La dernière ligne de résistance n’est pas avant les tribunaux américains, à la frontière canadienne, à Gaza ou à l’Ukraine, c’est dans nos têtes. Le jour où nous sommes capitulants mentalement, ils ont gagné. Et cette journée arrive à grande vitesse. Il est temps de nous retirer avant de leur donner la victoire sur un ensemble d’argent. Il est temps de reconquérir notre joie et de là, de reconstruire notre force collective.
Dans Héros de la classe ouvrièrePublié en 1970, John Lennon a chanté: “Dès que vous êtes né, ils vous font vous sentir petit / en ne vous donnant pas de temps au lieu de tout / ‘jusqu’à ce que le pain soit si grand que vous ne ressentez rien du tout / […] Vous pouvez vraiment fonctionner que vous êtes si plein de peur ». (Depuis la naissance, ils vous font vous sentir peu / en vous prenant tout votre temps plutôt que de vous quitter / jusqu’à ce que la douleur soit si grande que vous ne ressentez plus rien / […] Vous ne pouvez plus travailler parce que vous êtes plein de peur)

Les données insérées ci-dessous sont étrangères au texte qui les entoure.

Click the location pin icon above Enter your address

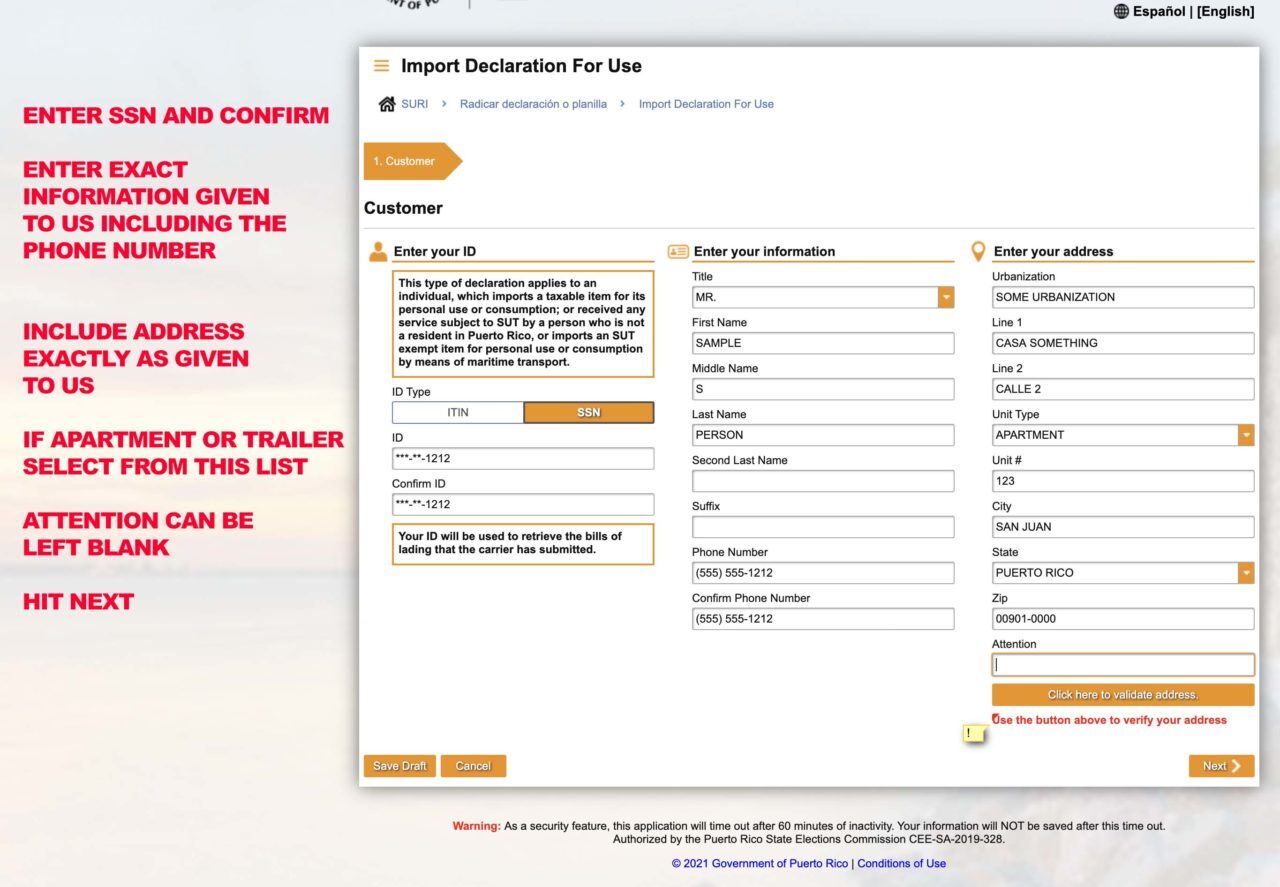[978, 251]
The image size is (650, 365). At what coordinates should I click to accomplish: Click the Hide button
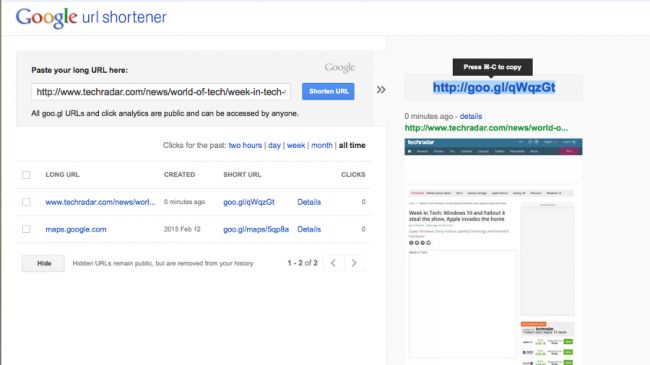tap(43, 263)
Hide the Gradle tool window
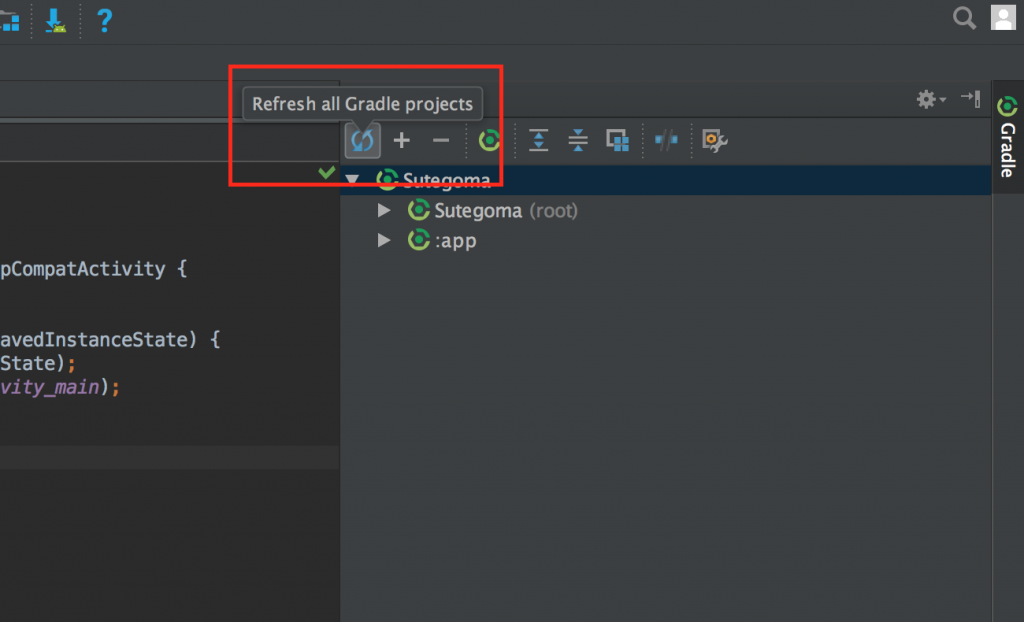The width and height of the screenshot is (1024, 622). point(970,98)
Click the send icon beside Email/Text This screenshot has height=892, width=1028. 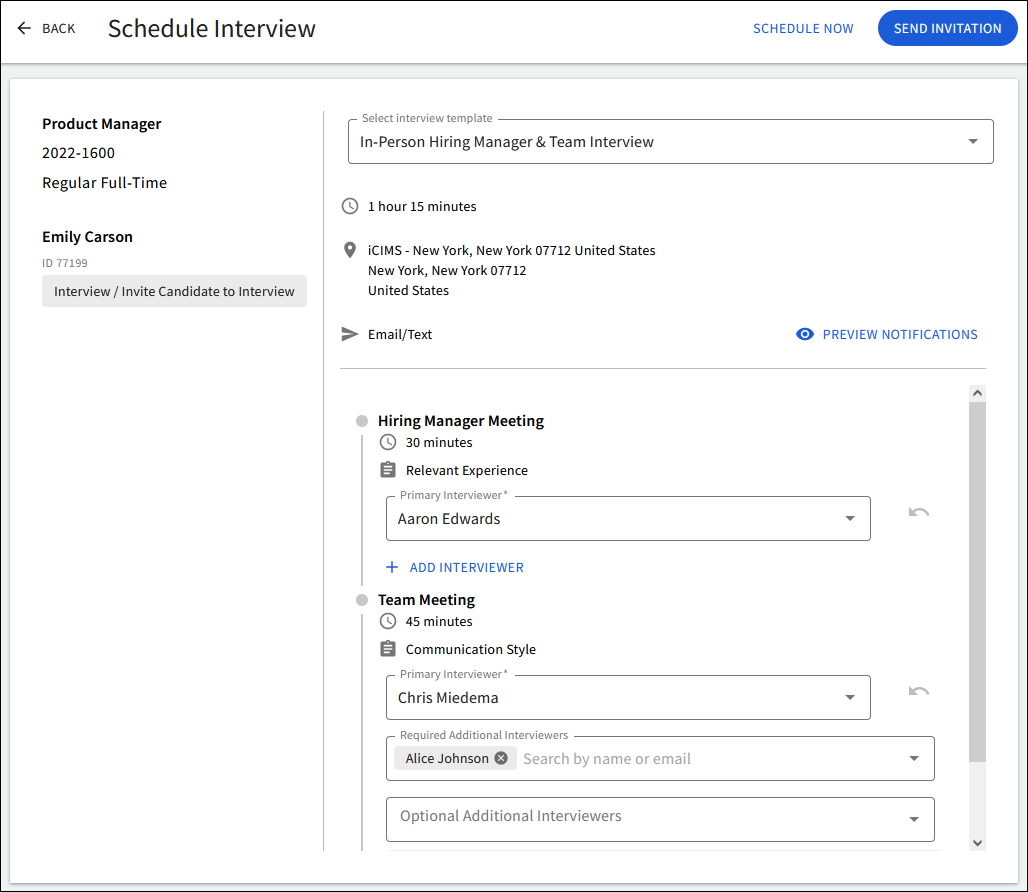click(349, 333)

Ces mots prophétiques décrivent le monde dans lequel nous avons été immergés. En l’espace de 20 ans, chaque coin de notre esprit, chaque milliseconde de notre journée, du réveil au coucher, s’est retrouvé monétisé, ce qui nous a recrutés chaque jour dans l’anxiété et l’isolement. La publicité et le contenu formaté qui bordent les espaces virtuels nous conditionnent plusieurs fois par minute pour consommer toujours plus. Les ingénieurs de la Silicon Valley ont fait des algorithmes qui nous isolent, nous brisent et nous divisent, et ils contrôlent maintenant presque tout ce que nous voyons.

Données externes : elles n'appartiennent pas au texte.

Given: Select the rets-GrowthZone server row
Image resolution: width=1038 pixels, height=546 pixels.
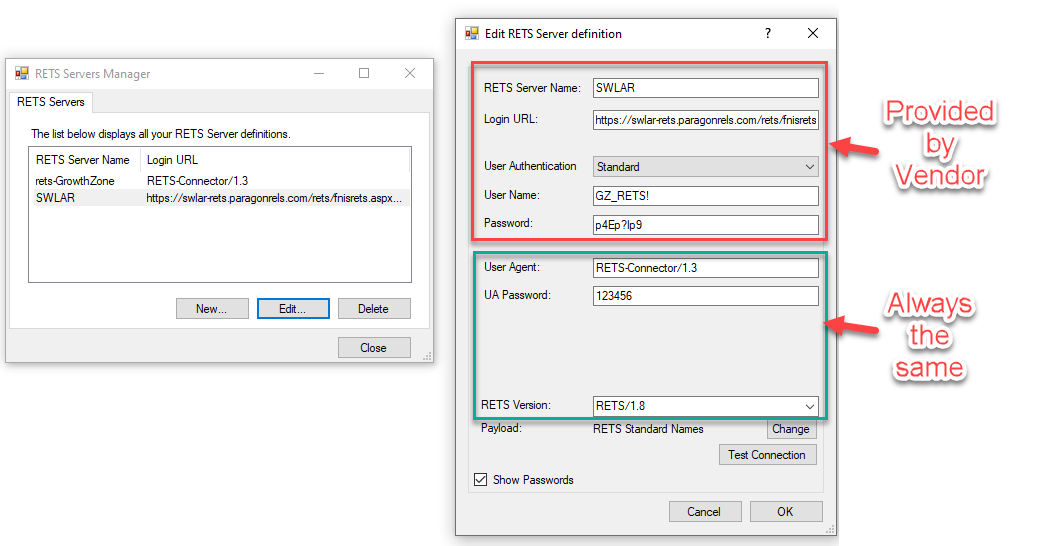Looking at the screenshot, I should (x=75, y=181).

Notre santé mentale est assiégée et nous devenons plus vulnérables chaque jour, plus manipulables par la peur et la désinformation. Nous nous sentons impuissants, mais cette impuissance est une illusion, un peu comme dans le film La matriceSorti en 1999, où les êtres humains sont condamnés à nourrir les machines en vivant dans un monde imaginaire créé pour les dominer. La matrice n’existe que parce que nous y croyons.

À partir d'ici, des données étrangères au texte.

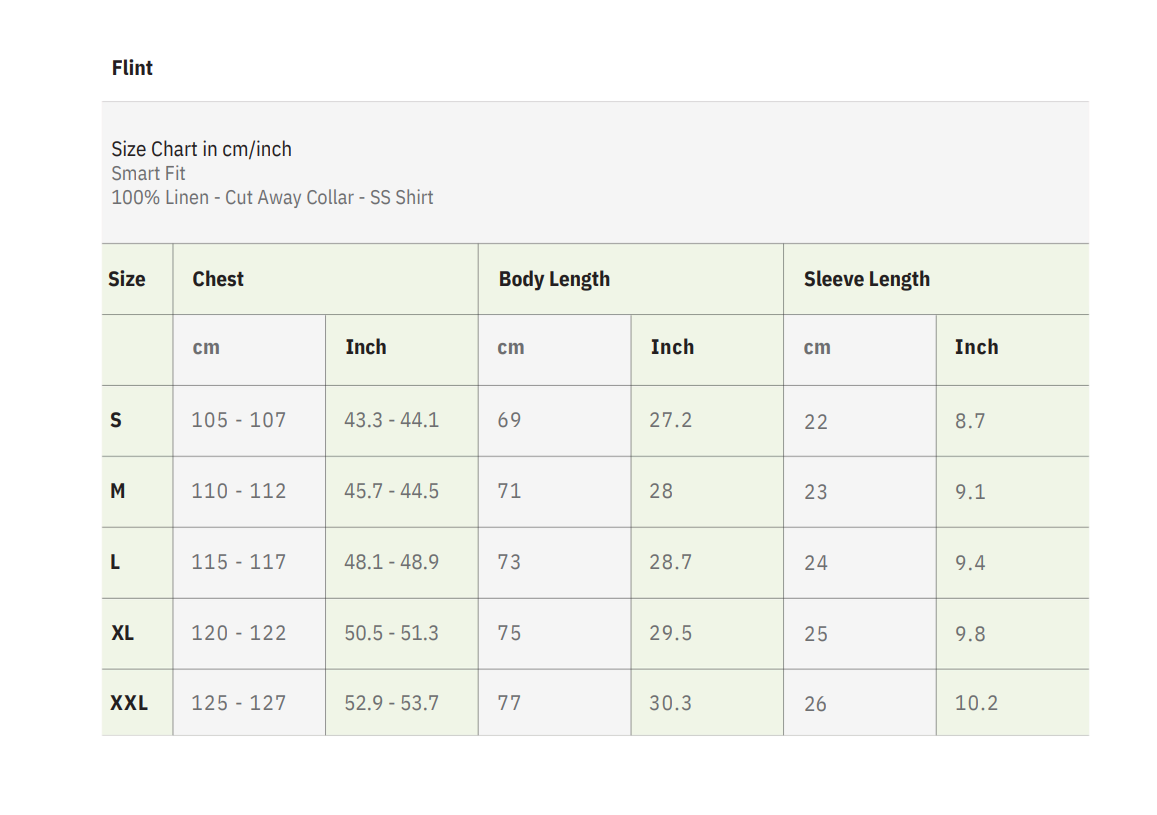Click sleeve length inch value 10.2
The width and height of the screenshot is (1157, 815).
point(976,703)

Alors, comment libérez-vous ce siège et commencez-vous la reconquête? Premièrement, en refusant de capituler. La bataille a lieu dans notre tête. Ils prétendent régner sur nous, mais tout leur pouvoir vient de notre consentement. Il nous suffit de le refuser. Mais pour cela, nous devons cesser de donner sur le terrain et de reconquérir notre santé mentale, notre joie, notre merveille devant la beauté d’un monde naturel auquel ils ne donnent aucune valeur. Nous devons reconstruire notre capacité à nous rassembler et à établir des liens dans le monde réel, celui que les algorithmes ne contrôlent pas. Dans ce monde où les oligarques veulent nous briser et nous isoler, sourire à un étranger, tendre la main à son voisin sont probablement les gestes les plus subversifs que nous puissions faire. Ils comptent sur notre reddition rapide, mais nous sommes une multitude et nous sommes unis.
Ces dernières semaines, j’ai connu beaucoup d’impuissance, de colère et d’incrédulité, mais j’ai également ressenti une nouvelle force qui souffle parmi nous. J’ai passé du temps avec des amis, dans un chalet, en riant et en changeant le monde autour d’une table pleine d’amour et de fraternité. Dehors, le cerf a sauté dans des champs enneigés, et au coucher du soleil, un croissant de lune enveloppé Vénus dans un magnifique ballet. Ce monde est merveilleux, à condition que nous élevons la tête pour le voir. Ils ne peuvent rien faire contre nous tant que notre joie reste intacte. Tant que nous serons unis, nous serons souverains et que les oligarques impliqueront un royaume qui n’existera que dans leur tête, pas dans le nôtre.